SUPPLIED RECORDS:

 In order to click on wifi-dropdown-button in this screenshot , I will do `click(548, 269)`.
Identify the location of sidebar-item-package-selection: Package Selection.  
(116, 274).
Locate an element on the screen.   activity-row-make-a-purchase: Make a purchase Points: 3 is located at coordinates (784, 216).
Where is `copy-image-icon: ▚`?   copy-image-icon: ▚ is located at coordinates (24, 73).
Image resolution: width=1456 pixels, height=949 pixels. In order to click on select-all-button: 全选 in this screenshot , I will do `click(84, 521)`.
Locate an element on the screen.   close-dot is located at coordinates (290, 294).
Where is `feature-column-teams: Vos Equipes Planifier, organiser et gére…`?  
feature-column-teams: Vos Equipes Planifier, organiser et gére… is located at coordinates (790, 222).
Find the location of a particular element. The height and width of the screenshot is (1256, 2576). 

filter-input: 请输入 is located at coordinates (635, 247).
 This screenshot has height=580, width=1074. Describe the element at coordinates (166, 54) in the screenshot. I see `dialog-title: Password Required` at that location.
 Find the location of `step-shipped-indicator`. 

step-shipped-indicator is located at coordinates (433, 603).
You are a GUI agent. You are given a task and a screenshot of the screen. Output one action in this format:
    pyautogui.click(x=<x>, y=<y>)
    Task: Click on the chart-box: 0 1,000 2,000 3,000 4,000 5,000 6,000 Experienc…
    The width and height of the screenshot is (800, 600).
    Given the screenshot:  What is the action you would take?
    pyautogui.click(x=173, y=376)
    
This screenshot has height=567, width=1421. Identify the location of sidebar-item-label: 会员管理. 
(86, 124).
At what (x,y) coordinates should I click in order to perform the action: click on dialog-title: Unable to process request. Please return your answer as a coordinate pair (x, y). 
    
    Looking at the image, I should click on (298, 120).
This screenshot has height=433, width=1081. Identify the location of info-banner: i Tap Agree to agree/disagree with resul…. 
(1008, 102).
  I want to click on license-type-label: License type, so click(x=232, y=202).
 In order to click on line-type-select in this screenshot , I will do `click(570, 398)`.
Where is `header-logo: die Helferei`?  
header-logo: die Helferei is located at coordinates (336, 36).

PROBLEM:
Reproduce the listing above in full, renaming each occurrence of "Find the location of" to "Determine the position of" and leaving every other part unchanged.

ANSWER AREA:
 In order to click on wifi-dropdown-button in this screenshot , I will do `click(548, 269)`.
Identify the location of sidebar-item-package-selection: Package Selection.  
(116, 274).
Locate an element on the screen.   activity-row-make-a-purchase: Make a purchase Points: 3 is located at coordinates (784, 216).
Where is `copy-image-icon: ▚`?   copy-image-icon: ▚ is located at coordinates (24, 73).
Image resolution: width=1456 pixels, height=949 pixels. In order to click on select-all-button: 全选 in this screenshot , I will do `click(84, 521)`.
Locate an element on the screen.   close-dot is located at coordinates (290, 294).
Where is `feature-column-teams: Vos Equipes Planifier, organiser et gére…`?  
feature-column-teams: Vos Equipes Planifier, organiser et gére… is located at coordinates (790, 222).
Determine the position of a particular element. The height and width of the screenshot is (1256, 2576). 

filter-input: 请输入 is located at coordinates (635, 247).
 This screenshot has height=580, width=1074. Describe the element at coordinates (166, 54) in the screenshot. I see `dialog-title: Password Required` at that location.
 Determine the position of `step-shipped-indicator`. 

step-shipped-indicator is located at coordinates (433, 603).
You are a GUI agent. You are given a task and a screenshot of the screen. Output one action in this format:
    pyautogui.click(x=<x>, y=<y>)
    Task: Click on the chart-box: 0 1,000 2,000 3,000 4,000 5,000 6,000 Experienc…
    The width and height of the screenshot is (800, 600).
    Given the screenshot:  What is the action you would take?
    pyautogui.click(x=173, y=376)
    
This screenshot has height=567, width=1421. Identify the location of sidebar-item-label: 会员管理. 
(86, 124).
At what (x,y) coordinates should I click in order to perform the action: click on dialog-title: Unable to process request. Please return your answer as a coordinate pair (x, y). 
    
    Looking at the image, I should click on (298, 120).
This screenshot has height=433, width=1081. Identify the location of info-banner: i Tap Agree to agree/disagree with resul…. 
(1008, 102).
  I want to click on license-type-label: License type, so click(x=232, y=202).
 In order to click on line-type-select in this screenshot , I will do `click(570, 398)`.
Where is `header-logo: die Helferei`?  
header-logo: die Helferei is located at coordinates (336, 36).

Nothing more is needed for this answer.